Lord, I believe, help thou my unbelief! I believe that God is good. I believe that there is no time with God, and that all the prayers we are going to say, Deane and Joan and Judith and I, will be enough, will have been enough, to overflow the soul of Thelma with graces, so that she turned to God at the moment of her death and held out her arms to him.

And we are not alone in our help for Thelma. There is Betty Cuda, as we knew her, the young Italian girl who came to help us on Mott Street, who went to work with Ade Bethune for a year, who made retreats with us at Oakmount with Fr. Farina, who worked with the Milwaukee House of Hospitality and married the director there, John Van Ells, and bore him several children. And now she is dead, in her early thirties, of leukemia. She was a loving person and I saw her only last March, a month before her death, in the County Hospital in Milwaukee.

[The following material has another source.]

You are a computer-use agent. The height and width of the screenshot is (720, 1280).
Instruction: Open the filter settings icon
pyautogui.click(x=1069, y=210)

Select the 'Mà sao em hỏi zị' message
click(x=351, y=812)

She had embraced voluntary poverty, and she died poor, with the knowledge that her children were in a county home, and her husband sick with diabetes and at a heavy job. I visited her in that great modern hospital on the outskirts of Milwaukee and felt that the ward where she lay was a dismal place, filled with aged and dying, and with no sight of cheerful and healthy nurse or interne, no student lamp over a desk at the end of the ward. It was a dim place, that long “el” and to call a nurse you had to press a button and speak into the empty air, and from behind you a metallic voice came from a tube, “What do you wish?” and you asked for what you needed, and if your voice was quavering or dying, there would be repeated, “What do you want, speak up, make yourself heard!”

But Betty had many friends around her who loved her, the Gallaghers, Florence Weinfurter, Margaret Blaiser and many others. I sat with her that winter afternoon while she was having a blood transfusion. She said that it made her feel warmer, she was cold, so cold. Her back was aching her and she was just skin and bones anyway, but she had strength enough to sit up in bed and let me rub her back.

I’m going to tell Peter Maurin,” she knew him well, “when I see him in heaven–that you rubbed my back for me, the last time I saw you.” She knew she was dying, she knew it was not long before she would see Peter, Larry Heaney, Catherine Odlivak and Fr. Roy and others whom she knew.

Jim Votta was another friend of Fr. Roy who helped us with the Philadelphia and Baltimore Houses of Hospitality. He was always working at some job or another and always passing out literature, and taking people out to meals and talking to them about God. For him there was no other interest in life. “The Name of Jesus is a breath of sweetness in the air, a shout of joy in the heart, and honey in the mouth,” St. Bernard said. He worked as sacristan mostly because he wanted to be near the Blessed Sacrament and he saved enough to go on pilgrimages (one could not walk across the water to Fatima) but in general he too lived poor and helped others all he could. The last time he saw me he gave me his Marian missal which also has a quotation from the Imitation of Christ in it after every Mass.

They are two good companions for Thelma, and though they might not have found too much to talk about during life, they know her needs now that she is dead. We have prayed to them to pray for her, and they will work too to gain her a place of “refreshment, light and peace.”